不妊の未来
○リビング
風呂から上がってきた理玖。
配膳をしている茉由が理玖に話しかける。
茉由「理玖さん、明日は仕事終わるの遅い?」
早く帰ってきてほしい。
そろそろ排卵日だから。
遠回しに言うくらいなら直接話題にしてくれたらいいのに、と理玖は思う。
気を使うことのできる茉由を素敵な女性だと思って結婚を決めたはずなのに。
理玖「やっぱり話さないとだめだな」
このままでは茉由のことを嫌いになりそうだという恐れを理玖は感じた。
理玖はふぅっと小さくため息を吐く。
茉由「理玖さん?」
首を傾げる茉由に理玖は立ったまま答える。
理玖「ごめん。

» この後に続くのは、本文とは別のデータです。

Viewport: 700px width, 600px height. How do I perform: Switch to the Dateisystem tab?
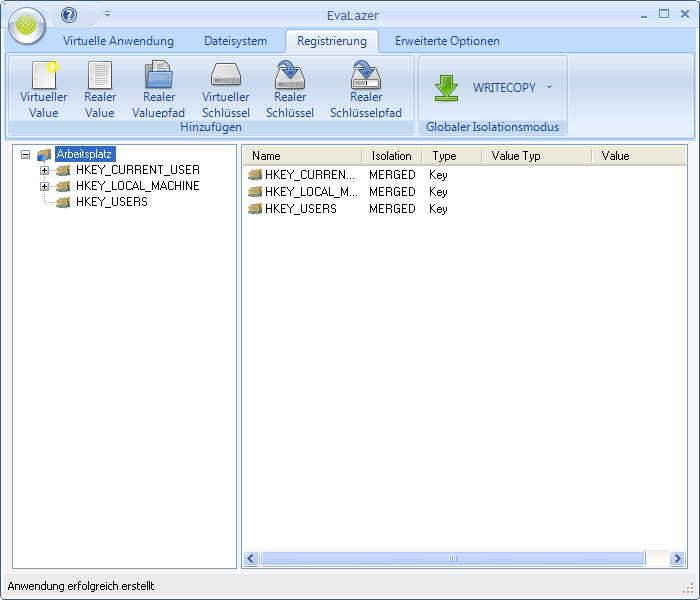click(x=235, y=41)
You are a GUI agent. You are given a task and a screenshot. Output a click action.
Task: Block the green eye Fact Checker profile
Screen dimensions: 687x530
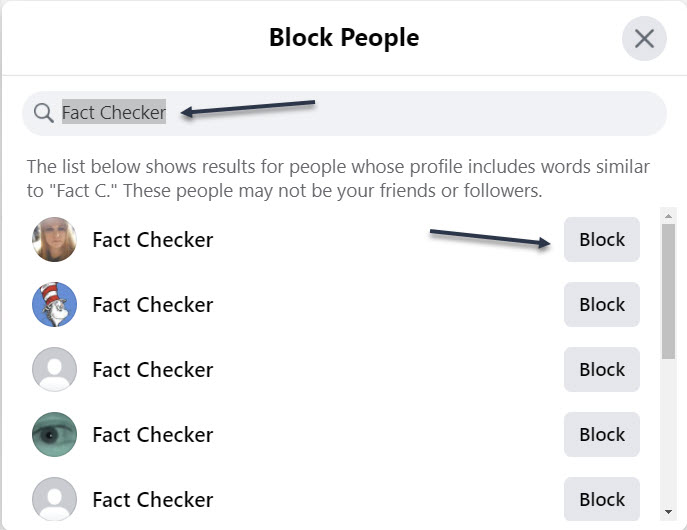(x=601, y=435)
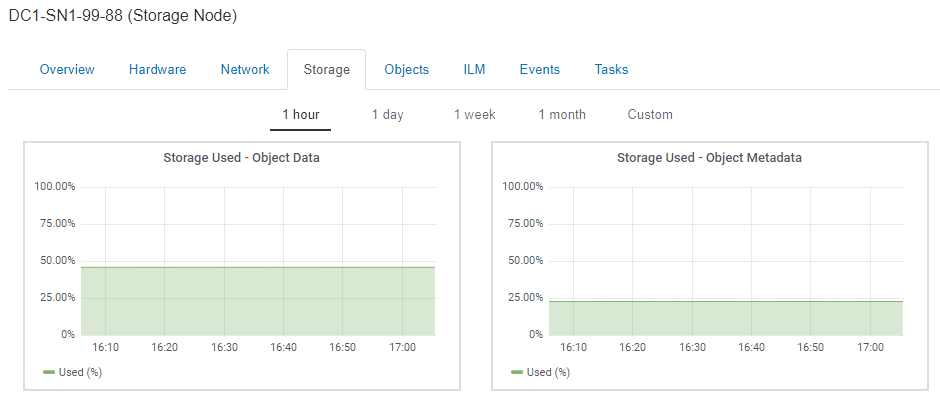
Task: Switch to the ILM tab
Action: click(x=474, y=70)
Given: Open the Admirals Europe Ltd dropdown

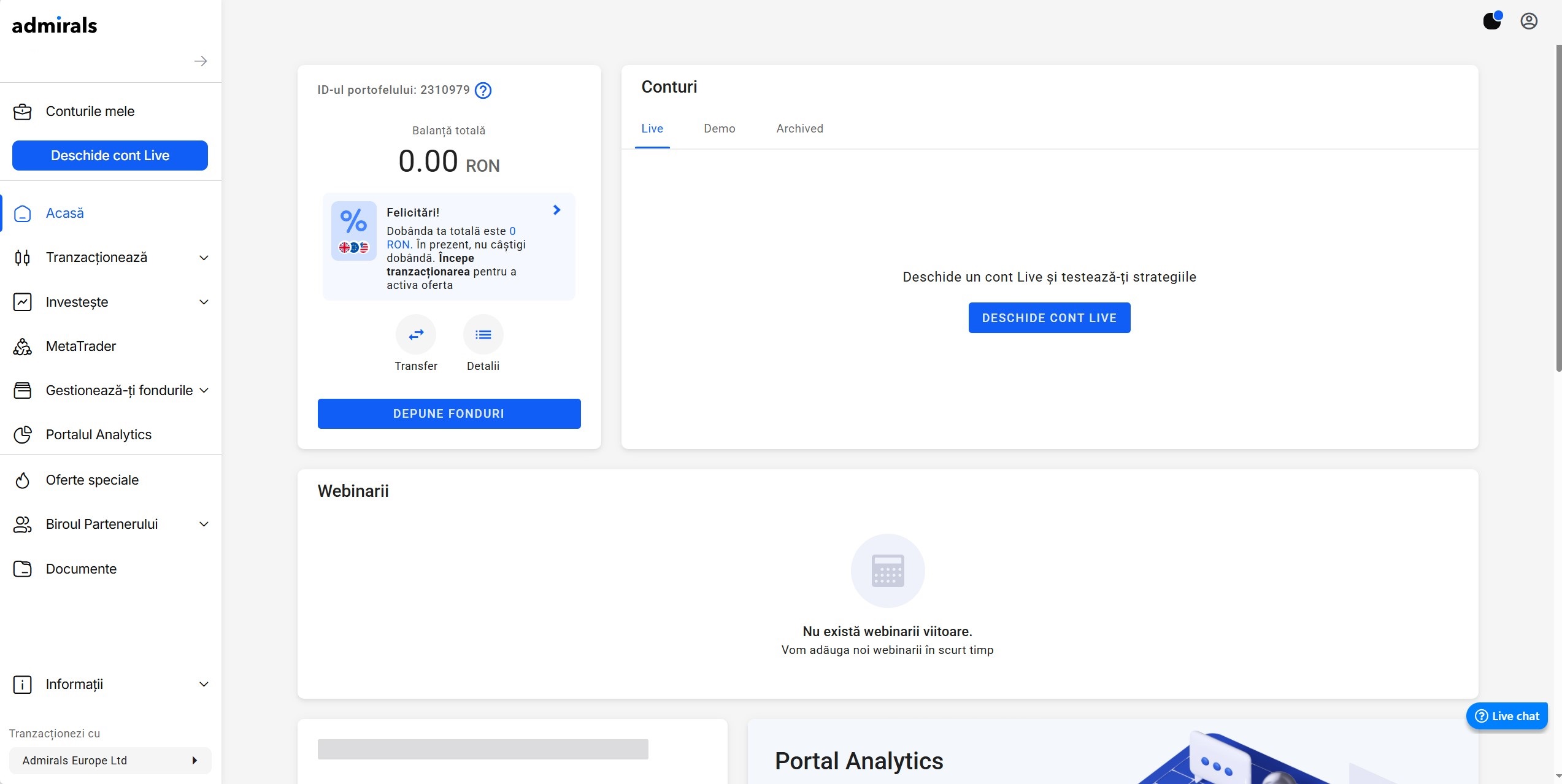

明日は帰りが遅いんだ。仕事量は変わらないんだけど、ここ最近、人事の入れ替わりが激しくて」
黙ったままの茉由に理玖は言葉を重ねる。
理玖「結婚とか産休とか育休とか?ほら、今は男女関係なく休みを取るから」
理玖はうまく話を運ぶ。
なるべく重たくならないように口調に気をつけながら。
理玖「でも困るんだよなー。妊娠出産で周りにどれだけ負担がかかるか、知らないはずじゃないのにさ」
茉由「え?」
理玖が誰かを悪く言うこと自体珍しいのに、話題が話題なだけに茉由は驚きを隠せない。
次の言葉を待つ茉由に、理玖は思い切って正面からぶつかった。
理玖「俺はそういう迷惑かけるようなことはしないようにしたいんだ。だから子供のこと。うちらはもう潔く諦めよう」
茉由「それは…えっと、仕事のために?」
茉由が聞くと理玖はソファーに腰掛け、自然体を装い答える。
理玖「子供のいない夫婦だってたくさんいるんだ。お金かからなくて自由で最高って言ってる同僚もいるんだぞ。旅行だって行き放題だ。そんな生活いいと思わないか?」
茉由「そうかもしれないけど」
子供が欲しい茉由にとっては納得がいく理屈ではない。
頷かない茉由に理玖は言葉を加える。